Although I'm somewhat oriented already, Orientation Week lived up to the hype yet again this year. And Michigan football did not fail to disappoint yet again this year. My expectations for Michigan football are very modest, but my expectations for a solid year of social endeavors is very aggressive as it should be. What I didn't expect was my apparent lack of "class stamina". I had two classes today and while it was a pretty light day my eyelids started getting mighty heavy at around 4pm.

A bunch of my friends are in my 2:10 class and when I showed up I three of us were wearing the same exact blue polo shirt with a red horse, and not just that but another friend in the class before had the same shirt on and then three other people in my class had the same shirt on. The class was a finance class and most of the people in the class worked on Wall Street this summer, so I guess we played into every cliche of the predictable, lemming-like "finance guys". Kudos to Polo for being the "Official Outfitter" of the MBA first day of school.



Guys in b-school have much worse hairlines by the way.

It's funny to see the MBA1s all dressed up though. It'll be about a week before they are wearing t-shirts and flip flops. This is Michigan. And before it gets to be -5 degrees in three weeks people are going to want to enjoy the days of flip flops and t-shirts, and standing outside the building and throwing the football while the undergrads stroll by. And speaking of undergrads, who's the newest girl on the block to have a little baked Alaska cooking in the oven. Oh yes you are Bristol Palin. Oh yes you have a little baby baked Alaska in that tummy. So adorable. When you are 17 or whatever and have a baby in tow, it kind of kills your game at Skeeps, no? Like, do you wear a Gucci baby carrier out to the bar to match your bag?
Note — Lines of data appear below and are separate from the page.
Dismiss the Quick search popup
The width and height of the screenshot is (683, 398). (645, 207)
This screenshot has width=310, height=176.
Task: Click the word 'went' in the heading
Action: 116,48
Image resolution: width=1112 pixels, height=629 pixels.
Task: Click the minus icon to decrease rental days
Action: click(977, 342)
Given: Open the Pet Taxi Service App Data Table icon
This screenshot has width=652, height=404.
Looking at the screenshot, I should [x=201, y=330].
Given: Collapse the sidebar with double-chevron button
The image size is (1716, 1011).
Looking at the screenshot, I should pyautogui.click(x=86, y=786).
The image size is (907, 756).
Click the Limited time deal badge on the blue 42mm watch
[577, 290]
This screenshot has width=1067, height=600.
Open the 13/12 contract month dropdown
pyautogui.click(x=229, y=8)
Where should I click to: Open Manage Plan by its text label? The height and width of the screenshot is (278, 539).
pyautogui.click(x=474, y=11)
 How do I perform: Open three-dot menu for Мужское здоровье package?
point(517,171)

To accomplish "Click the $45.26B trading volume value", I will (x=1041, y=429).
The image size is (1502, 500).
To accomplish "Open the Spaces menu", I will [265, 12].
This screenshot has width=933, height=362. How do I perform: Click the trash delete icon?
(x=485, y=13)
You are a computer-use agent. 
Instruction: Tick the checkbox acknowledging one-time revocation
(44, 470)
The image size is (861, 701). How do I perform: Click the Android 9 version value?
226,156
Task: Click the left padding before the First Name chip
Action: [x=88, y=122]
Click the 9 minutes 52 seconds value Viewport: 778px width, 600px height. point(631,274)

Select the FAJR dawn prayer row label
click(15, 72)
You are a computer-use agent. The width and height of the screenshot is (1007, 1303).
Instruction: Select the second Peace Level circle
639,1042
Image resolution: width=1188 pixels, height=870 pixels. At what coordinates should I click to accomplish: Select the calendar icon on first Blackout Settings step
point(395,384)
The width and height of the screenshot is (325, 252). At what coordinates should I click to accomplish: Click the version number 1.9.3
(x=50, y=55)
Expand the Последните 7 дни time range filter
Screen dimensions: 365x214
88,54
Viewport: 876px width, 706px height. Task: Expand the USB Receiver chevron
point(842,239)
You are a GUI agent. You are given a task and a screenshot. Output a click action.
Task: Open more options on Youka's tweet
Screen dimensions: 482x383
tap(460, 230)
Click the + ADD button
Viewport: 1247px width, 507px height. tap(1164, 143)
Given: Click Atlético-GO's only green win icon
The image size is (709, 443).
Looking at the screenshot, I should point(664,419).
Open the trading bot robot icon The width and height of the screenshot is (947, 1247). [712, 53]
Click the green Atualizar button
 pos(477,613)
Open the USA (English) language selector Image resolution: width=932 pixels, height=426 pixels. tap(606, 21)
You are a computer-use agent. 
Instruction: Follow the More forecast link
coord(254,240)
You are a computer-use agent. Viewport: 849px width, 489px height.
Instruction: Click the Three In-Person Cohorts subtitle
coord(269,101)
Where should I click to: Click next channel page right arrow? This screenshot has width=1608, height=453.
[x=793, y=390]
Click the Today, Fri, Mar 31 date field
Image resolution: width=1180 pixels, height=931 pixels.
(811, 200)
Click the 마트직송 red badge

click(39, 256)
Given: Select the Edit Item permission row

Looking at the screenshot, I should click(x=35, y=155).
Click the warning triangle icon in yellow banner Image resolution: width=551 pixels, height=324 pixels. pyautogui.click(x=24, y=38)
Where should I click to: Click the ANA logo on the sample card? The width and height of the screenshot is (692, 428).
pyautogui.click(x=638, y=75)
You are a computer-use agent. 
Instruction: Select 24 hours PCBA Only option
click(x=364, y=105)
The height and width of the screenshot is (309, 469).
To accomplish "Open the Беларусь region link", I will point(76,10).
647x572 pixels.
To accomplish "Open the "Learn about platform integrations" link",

The scary thing is that it took me about .5 seconds to find such a ridiculous item. I'm going to put this thing right up there on the ridiculous-ometer with the $400 Goyard dog bowl I saw once. Anyway, Bristol my dear, well done grabbing the local hockey stud. Those guys stay cool forever, trust me, I see them all working at the delis when I go home. Free chicken parms for life though. That's pretty awesome. Anyway, my dear Bristol is 17 going on 26, and I'm, well, 26 going on 17 or something like that these days. It's funny how things work out sometimes I guess. Enjoy the US Open.